(WORK ORDER): In the listing below, print exactly the lines between the line holding "სექსის ვიდეო (638, 2475)" and the line holding "ღალატი (1011, 2237)", inclusive, and no more.

(INPUT DATA):
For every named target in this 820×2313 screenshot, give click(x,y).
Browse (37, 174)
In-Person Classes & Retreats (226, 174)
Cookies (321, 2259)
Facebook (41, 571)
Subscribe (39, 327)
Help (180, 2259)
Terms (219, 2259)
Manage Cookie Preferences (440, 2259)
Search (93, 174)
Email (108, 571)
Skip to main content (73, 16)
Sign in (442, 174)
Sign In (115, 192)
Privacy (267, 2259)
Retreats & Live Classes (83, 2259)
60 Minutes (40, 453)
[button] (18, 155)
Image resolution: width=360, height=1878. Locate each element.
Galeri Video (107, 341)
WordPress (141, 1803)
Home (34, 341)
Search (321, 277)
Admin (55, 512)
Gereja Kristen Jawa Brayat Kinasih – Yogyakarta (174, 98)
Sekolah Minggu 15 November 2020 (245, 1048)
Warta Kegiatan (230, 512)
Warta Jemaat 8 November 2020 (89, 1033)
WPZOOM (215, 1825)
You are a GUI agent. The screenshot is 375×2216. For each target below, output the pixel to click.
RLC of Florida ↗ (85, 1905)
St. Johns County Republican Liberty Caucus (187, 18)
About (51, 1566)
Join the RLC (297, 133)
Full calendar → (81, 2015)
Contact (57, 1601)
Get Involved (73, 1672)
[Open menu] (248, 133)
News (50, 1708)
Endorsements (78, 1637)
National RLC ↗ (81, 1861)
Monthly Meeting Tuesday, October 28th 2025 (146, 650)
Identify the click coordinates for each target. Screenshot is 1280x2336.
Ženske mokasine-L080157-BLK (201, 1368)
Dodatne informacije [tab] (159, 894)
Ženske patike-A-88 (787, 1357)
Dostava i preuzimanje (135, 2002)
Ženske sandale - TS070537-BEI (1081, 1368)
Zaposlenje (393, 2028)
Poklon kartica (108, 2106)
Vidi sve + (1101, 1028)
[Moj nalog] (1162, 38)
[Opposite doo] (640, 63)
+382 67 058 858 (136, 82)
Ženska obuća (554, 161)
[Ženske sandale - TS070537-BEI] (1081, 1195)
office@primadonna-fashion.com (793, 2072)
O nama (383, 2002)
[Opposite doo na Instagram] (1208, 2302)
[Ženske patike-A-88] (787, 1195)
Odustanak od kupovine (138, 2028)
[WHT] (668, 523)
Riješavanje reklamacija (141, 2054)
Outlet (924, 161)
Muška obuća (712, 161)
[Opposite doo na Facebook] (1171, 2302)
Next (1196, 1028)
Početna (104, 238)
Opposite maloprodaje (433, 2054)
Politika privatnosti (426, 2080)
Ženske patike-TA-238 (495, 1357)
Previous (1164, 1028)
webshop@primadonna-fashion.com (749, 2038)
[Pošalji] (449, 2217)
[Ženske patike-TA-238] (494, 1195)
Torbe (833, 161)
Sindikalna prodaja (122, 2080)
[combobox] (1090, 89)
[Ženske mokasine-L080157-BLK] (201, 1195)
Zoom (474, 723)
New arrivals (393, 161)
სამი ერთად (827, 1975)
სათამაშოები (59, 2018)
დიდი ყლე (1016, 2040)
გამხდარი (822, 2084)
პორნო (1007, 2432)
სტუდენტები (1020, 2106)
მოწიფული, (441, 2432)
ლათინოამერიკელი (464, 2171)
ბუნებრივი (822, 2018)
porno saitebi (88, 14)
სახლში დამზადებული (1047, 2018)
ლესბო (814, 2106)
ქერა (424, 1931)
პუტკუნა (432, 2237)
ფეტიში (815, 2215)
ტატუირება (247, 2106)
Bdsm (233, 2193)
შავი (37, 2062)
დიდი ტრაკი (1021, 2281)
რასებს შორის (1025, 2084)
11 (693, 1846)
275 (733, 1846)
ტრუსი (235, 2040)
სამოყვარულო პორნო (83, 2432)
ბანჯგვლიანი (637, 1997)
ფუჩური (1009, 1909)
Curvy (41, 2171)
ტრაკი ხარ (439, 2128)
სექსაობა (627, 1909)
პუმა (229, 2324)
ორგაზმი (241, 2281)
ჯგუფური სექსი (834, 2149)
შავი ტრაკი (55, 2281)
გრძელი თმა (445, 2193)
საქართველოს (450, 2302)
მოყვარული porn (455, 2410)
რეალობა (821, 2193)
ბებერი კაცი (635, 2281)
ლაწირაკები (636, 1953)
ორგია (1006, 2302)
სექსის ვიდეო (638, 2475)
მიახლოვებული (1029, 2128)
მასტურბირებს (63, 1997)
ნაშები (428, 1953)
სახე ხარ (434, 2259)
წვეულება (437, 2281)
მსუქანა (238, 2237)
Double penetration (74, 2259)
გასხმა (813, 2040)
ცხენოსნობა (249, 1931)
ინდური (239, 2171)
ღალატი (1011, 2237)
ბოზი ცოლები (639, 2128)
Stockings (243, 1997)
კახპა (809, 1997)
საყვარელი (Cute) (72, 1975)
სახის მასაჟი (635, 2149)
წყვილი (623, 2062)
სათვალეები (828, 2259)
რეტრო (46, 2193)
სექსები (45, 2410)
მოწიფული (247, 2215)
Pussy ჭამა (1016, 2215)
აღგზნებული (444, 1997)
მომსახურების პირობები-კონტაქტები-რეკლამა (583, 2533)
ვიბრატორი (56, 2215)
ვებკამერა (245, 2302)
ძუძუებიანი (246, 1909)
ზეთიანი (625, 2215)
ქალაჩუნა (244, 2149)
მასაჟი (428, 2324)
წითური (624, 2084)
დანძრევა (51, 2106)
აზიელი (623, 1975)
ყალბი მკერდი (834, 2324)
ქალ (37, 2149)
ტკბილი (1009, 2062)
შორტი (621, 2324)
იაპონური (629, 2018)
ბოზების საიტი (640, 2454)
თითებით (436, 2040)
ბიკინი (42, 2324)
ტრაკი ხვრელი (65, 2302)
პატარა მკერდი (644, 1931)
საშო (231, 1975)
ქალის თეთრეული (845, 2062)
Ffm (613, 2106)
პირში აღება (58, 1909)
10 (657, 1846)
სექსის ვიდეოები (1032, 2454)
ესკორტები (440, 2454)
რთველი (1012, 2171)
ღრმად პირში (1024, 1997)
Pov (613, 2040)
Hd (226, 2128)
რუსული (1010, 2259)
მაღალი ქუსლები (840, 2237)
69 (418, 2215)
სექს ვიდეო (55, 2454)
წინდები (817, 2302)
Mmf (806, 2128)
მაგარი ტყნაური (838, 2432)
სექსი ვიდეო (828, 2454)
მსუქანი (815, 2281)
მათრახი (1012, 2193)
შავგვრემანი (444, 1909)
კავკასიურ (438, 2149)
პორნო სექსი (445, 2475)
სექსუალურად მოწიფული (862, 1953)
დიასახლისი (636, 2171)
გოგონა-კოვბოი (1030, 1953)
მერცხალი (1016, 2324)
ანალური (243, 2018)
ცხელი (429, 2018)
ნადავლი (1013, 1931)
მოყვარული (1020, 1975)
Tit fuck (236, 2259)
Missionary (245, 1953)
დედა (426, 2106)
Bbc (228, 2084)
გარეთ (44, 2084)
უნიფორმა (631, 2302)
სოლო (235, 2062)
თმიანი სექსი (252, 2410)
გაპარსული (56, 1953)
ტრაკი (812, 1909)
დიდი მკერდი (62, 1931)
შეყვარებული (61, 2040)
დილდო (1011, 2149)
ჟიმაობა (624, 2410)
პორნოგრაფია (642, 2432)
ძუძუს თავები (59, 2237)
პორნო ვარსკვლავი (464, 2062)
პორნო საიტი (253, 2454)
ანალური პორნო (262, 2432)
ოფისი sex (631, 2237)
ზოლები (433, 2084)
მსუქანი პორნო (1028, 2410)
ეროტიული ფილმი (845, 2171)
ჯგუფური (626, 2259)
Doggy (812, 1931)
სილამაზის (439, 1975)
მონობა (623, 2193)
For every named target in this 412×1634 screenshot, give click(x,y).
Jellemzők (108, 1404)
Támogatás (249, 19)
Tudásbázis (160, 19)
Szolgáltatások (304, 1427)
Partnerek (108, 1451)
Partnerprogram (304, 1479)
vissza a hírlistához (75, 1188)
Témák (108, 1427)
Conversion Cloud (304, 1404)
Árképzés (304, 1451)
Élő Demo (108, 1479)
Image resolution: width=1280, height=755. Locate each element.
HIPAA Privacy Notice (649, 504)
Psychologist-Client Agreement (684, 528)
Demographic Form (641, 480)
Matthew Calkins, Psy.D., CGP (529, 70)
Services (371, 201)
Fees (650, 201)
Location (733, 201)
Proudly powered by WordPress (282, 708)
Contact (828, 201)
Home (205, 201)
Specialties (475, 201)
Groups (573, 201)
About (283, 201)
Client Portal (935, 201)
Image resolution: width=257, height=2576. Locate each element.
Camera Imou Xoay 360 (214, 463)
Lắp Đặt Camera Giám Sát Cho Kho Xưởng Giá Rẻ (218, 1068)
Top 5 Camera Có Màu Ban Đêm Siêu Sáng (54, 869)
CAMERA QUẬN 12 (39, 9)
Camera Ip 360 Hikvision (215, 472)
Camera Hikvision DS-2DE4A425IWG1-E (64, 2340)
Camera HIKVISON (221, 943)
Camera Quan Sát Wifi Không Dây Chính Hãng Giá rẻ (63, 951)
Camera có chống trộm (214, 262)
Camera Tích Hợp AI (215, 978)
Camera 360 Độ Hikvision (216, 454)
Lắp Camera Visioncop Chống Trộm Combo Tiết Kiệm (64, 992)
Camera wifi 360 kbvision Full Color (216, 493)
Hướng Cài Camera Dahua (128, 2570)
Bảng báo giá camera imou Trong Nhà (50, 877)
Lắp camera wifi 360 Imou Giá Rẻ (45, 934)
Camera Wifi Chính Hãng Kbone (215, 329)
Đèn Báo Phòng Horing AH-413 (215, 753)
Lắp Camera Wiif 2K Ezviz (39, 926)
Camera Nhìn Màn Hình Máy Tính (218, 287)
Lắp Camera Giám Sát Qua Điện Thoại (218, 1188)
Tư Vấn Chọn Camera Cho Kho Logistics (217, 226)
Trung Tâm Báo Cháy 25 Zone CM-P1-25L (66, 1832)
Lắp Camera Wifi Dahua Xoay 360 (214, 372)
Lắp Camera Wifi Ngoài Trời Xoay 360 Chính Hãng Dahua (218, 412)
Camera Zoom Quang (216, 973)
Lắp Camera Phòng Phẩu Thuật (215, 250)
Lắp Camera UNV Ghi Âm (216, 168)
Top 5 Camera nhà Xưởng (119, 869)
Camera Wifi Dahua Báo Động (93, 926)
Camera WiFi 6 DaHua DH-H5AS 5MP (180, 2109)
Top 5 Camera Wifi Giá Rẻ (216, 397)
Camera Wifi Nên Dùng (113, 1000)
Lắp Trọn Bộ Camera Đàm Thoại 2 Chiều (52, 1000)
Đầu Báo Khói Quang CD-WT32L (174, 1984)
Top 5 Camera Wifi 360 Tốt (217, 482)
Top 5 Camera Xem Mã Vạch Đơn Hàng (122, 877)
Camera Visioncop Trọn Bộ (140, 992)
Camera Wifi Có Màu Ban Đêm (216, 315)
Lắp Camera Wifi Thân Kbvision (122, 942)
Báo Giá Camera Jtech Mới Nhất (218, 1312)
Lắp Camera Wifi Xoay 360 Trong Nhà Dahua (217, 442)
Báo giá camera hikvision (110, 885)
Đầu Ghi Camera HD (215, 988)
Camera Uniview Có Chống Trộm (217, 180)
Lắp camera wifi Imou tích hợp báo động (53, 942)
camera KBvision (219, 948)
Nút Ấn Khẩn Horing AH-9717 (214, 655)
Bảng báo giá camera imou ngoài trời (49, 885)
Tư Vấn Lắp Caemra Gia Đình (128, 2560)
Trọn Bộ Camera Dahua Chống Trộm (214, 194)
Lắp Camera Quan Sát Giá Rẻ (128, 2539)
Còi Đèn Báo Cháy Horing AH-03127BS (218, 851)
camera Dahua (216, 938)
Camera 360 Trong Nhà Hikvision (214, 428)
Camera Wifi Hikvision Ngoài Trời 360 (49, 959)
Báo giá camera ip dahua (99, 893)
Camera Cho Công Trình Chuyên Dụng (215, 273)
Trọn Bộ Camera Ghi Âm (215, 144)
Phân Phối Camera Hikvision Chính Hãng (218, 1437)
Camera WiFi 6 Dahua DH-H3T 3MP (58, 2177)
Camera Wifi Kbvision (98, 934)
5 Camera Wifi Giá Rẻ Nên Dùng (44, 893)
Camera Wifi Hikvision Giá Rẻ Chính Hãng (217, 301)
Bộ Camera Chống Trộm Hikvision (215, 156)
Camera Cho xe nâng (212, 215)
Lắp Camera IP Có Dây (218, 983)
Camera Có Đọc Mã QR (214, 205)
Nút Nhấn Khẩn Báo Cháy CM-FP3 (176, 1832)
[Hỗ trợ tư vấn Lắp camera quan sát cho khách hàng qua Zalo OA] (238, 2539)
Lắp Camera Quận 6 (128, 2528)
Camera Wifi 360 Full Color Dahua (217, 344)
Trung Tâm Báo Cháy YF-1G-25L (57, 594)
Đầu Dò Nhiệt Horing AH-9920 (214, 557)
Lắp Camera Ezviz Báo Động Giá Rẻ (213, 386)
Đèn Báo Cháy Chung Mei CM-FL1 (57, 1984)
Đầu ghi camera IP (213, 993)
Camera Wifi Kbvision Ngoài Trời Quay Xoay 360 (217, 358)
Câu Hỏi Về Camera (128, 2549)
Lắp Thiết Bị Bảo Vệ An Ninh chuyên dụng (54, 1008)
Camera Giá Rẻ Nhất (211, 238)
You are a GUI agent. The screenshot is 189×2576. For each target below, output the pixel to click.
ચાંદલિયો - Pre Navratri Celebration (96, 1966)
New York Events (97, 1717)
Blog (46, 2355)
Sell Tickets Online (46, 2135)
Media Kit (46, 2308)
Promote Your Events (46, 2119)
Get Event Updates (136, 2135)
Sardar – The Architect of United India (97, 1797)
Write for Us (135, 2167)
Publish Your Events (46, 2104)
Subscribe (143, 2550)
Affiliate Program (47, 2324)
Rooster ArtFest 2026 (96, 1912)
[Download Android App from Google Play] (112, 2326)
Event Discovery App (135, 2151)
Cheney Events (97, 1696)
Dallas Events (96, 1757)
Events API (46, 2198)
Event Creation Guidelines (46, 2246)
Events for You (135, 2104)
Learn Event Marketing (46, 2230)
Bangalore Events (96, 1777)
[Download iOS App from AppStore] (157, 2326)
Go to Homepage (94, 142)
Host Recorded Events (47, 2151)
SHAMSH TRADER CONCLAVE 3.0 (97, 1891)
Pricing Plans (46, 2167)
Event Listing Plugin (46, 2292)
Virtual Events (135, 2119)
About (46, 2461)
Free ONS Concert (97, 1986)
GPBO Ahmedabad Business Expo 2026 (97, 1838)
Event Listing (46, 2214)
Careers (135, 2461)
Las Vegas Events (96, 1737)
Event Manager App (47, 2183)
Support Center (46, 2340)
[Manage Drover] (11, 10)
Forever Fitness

(SOLUTION TO THIS PROBLEM):
სექსის ვიდეო (638, 2475)
მიახლოვებული (1029, 2128)
მასტურბირებს (63, 1997)
ნაშები (428, 1953)
სახე ხარ (434, 2259)
წვეულება (437, 2281)
მსუქანა (238, 2237)
Double penetration (74, 2259)
გასხმა (813, 2040)
ცხენოსნობა (249, 1931)
ინდური (239, 2171)
ღალატი (1011, 2237)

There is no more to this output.